Image Credit:  © La Fabrika Pixel S.l. |

3 Comments on “Seven key points

  1. My only argument is with the “sex is vital” point. I prefer the frosting on the cake analogy because calling sex “vital” leaves the idea that when a vital is gone, the marriage is dead, which I think is a dangerous idea. You can have a good marriage without sex…I don’t recommend not having sex, but in circumstances where someone is very ill, recovering, or seriously injured permanently and sex is not something that can happen, it doesn’t mean the marriage is dead, nor that it cannot be a good one.

    Sometimes I think the pendulum has swung too far the other way in Christian circles concerning sex in marriage. It seems to be becoming an idol for many, an entitlement. I see it in comments and posts complaining about having to wait if the wife just had a baby, or is on her period, or is put on bed rest. Yes, I took care of my husband when I went through bedrest and post partum, even though he was a very gracious man and did not push me for anything. However, I felt that I deserved the same when he was recovering from his vasectomy. He asked me to leave him be, but I felt sex was vital and I deserved to be taken care of, especially since I was tempted to sin…and after all, I took care of him. Well, God dealt with me there. God’s the One who showed me the cake/icing analogy. He told me to work on our cake and let Him put the icing on.

    Yes, sex is important to a marriage. The icing should not only cover the cake, but be in between the layers, too. But it is not VITAL…so vital that a spouse cannot be loving or upholding of their vows when a their spouse is sick, injured or going through a season in life.

    Yes, I do believe sex should be as frequent as possible in a marriage. Yes, I do believe we should give even when it isn’t convenient for us. But we should never hold sex up to such a level that we feel we NEED it, DESERVE it more than our spouse needs or deserves our love and respect and patience. If I hear one more husband complain about being tempted when the little wife just had a baby, or whining about how he can’t have her boobs because the baby is on them, I’m going to tell him to grow a set and grow up!! Love your wife and baby instead of your genitals. It’s a season and sex isn’t so vital that you can’t live without it for a time, like you can’t live without food or water or air.

    • livinginblurredlines – I think we are working with slightly different definitions of vital. You seem to be going along the line of “vital organ” – without it you die. I am thinking of absolutely necessary for full and normal function. I will have to think about a better word. How about critical, as i “mission critical”?

      In days gone by a couple’s first sex was “consummating the marriage”. Service and vows were not enough, without sex they were not married.

      Yes, a couple can love and live together without sex, but it’s not the same. I realise there are couples who can’t have sex (although most could do something if they wanted to) and that is sad, but I am unwilling to change the lines to avoid hurting someone’s feelings.

      To me it’s like losing a couple of limbs – you are still alive, and you can still have a good live, but you can not do some things you could do with those limbs, and your life is forever changed by the lose of the limbs.

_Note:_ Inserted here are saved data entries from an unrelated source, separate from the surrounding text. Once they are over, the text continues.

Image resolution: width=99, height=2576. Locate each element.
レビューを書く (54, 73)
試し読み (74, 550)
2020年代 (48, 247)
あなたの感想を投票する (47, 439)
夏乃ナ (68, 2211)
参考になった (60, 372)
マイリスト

The bottom line is a marriage without sex is very different than, and inferior to, a marraige with sex. In all but the most extreme situations it is also a marriage in which at least one spouse is in sin and rebellion to God.

      And yes, we have a lot of selfish men and women out there who need to grow up. That includes putting your spouse ahead of your genitals, but it also means putting your spouses God given sexuality ahead of your own wants. When both of these happen, it’s a beautiful thing. When only one spouse does it, the one doing it has a burden to live with.

      • Ok, I get what you are saying. As for your last paragraph, I know what you mean. I was denied O’s and refused sex for nearly 3 years simply because he didn’t like taking the time to bring me there and he’s often too tired.